Economists and actuaries at the Centers for Medicare and Medicaid Services project U.S health spending to increase an average of 5.8 percent for the period of 2015-2025. That rate will outstrip growth in the gross domestic product by 1.3 percentage points, with health spending representing 20 percent of the total economy by the forecast period’s end.
Higher medical costs and an aging population afflicted with chronic disease will continue to drive spending, while policymakers and providers look to new care/payment models and information technology (IT) as counteracting forces. “Every single strategy needed to fix what’s wrong with U.S. healthcare will require intensive IT facilitation, data analytics and process management,” observed Mark Hagland, editor-in-chief of Healthcare Informatics, in a recent commentary.
On medical frontlines, technology costs at physician-owned multispecialty practices have spiked more than 40 percent since 2009, according to newly released data from the Medical Group Management Association (MGMA). While acknowledging technology’s “crucial” role in helping healthcare organizations move away from traditional fee-for-service structures, MGMA CEO Halee Fischer-Wright, MD, added: “We remain concerned that far too much of a practice’s IT investment is tied directly to complying with the ever-increasing number of federal requirements, rather than to providing better patient care.”

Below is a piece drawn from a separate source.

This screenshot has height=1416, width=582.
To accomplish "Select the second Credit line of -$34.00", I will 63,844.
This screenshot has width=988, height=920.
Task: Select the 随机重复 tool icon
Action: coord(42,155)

Nonetheless, practices have made headway in patient-facing technology implementation, notably portals that present an interface for patients to view personal health information and carry out transactions online. More than 50 percent of 850 respondents to an MGMA poll said patients were able to set up appointments through their practice portal.
What’s more, portals could play a role in retaining patients over time, concludes a report from athenahealth, which supplies cloud-based EHR and revenue cycle management technology to nearly 80,000 providers. The research shows that after an initial visit to a primary care practice, 80 percent of patients with portal accounts returned for a second visit within 18 months (compared to patients without portal accounts returning 67 percent of the time).
On a broader scale, integrated IT makes possible the sharing of patient information among healthcare’s complex network of stakeholders. For example, radiology service provider EmCare Rays uses a data and document exchange solution from NetDirector to replace point-to-point HL7 integrations with each of its customers. “We believe that we can improve client integration turnaround time and reduce ongoing support overhead,” noted Ivo Yueh, director of IT software development at EmCare Rays.
So while technology such as NetDirector’s HealthData Exchange enables seamless communication among providers, billers, labs, radiology services and others, it also achieves interoperability across the board and improves communication and patient outcomes — potentially at lower costs.
That’s important not only for its immediate impact but moving forward as well. Policy-makers want to see more digital health technologies tailored for use by patients who formerly would have fallen through the healthcare system’s safety net. Timely outreach and interconnection to people likely have to have a chronic disease is a clear path to cutting treatment costs, they say.